DIRECTIONS: Continue the biography of Gottfried von Bismarck-Schönhausen from the point where it stops.

20th-century German politician

Count Gottfried von Bismarck-Schönhausen (9 March 1901 – 14 September 1949) was a German politician and a conspirator in the 20 July plot.

== Biography ==
Born in Berlin, Bismarck was a grandson of the 19th century Chancellor Otto von Bismarck. He was a member of the Nazi Party and, from 1933 to 1934, he was a Kreisleiter in Rügen. In March 1933, he was elected to the Reichstag from electoral constituency 6 (Pomerania) and was reelected at the next three elections through 1938. In 1935, he became chairman of the regional council (Regierungspräsident) for Stettin, and later also for Potsdam. In 1937, he married a cousin, Countess Melanie Hoyos, in Vienna.

From 1942, however, Bismarck had been opposed to the continuation of World War II, and had made contact with other members of the German aristocracy who were working against the Nazi regime – such as the Berlin police chief Wolf-Heinrich Graf von Helldorf, Colonel Claus Graf von Stauffenberg, and General Friedrich Olbricht – with the aim of starting negotiations with the western Allies. He was aware of preparations for the 20 July plot to assassinate Adolf Hitler, but was not directly involved in it.

PROVIDED MATERIAL:
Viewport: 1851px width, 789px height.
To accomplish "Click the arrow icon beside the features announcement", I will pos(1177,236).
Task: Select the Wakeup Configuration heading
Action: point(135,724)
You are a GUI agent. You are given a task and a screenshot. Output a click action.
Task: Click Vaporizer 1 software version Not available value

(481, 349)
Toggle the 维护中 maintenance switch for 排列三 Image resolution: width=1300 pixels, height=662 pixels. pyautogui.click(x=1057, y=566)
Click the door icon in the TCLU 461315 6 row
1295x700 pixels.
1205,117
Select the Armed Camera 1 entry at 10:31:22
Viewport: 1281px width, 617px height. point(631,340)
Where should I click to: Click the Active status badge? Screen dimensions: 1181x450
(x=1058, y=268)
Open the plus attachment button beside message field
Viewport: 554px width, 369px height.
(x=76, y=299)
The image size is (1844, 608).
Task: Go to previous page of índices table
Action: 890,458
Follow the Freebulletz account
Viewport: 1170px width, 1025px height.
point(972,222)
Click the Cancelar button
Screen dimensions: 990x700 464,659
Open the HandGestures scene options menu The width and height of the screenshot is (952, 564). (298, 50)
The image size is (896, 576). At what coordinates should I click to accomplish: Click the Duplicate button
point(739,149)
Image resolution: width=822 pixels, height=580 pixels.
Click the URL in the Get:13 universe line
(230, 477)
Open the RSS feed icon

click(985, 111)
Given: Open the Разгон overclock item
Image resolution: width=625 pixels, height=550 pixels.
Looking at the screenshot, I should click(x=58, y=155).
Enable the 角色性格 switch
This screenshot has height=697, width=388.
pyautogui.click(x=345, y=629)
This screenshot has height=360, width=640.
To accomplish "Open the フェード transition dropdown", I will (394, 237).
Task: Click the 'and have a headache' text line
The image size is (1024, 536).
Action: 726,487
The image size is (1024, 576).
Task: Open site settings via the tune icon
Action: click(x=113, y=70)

RESPONSE AREA:
After the failure of the plot, Bismarck's connections to the plotters were discovered. He was expelled from the SS and from the Reichstag. Because of his famous name and many powerful connections, however, he escaped the fate of most of the active plotters. He was not arrested until August and he was not tortured. In October, he was acquitted of the charges against him by the People's Court, but was nevertheless sent to Sachsenhausen concentration camp, where he was relatively well treated. He was liberated by Soviet forces in April 1945.

In September 1949, Bismarck and his wife were killed in a car accident in Verden an der Aller near Bremen.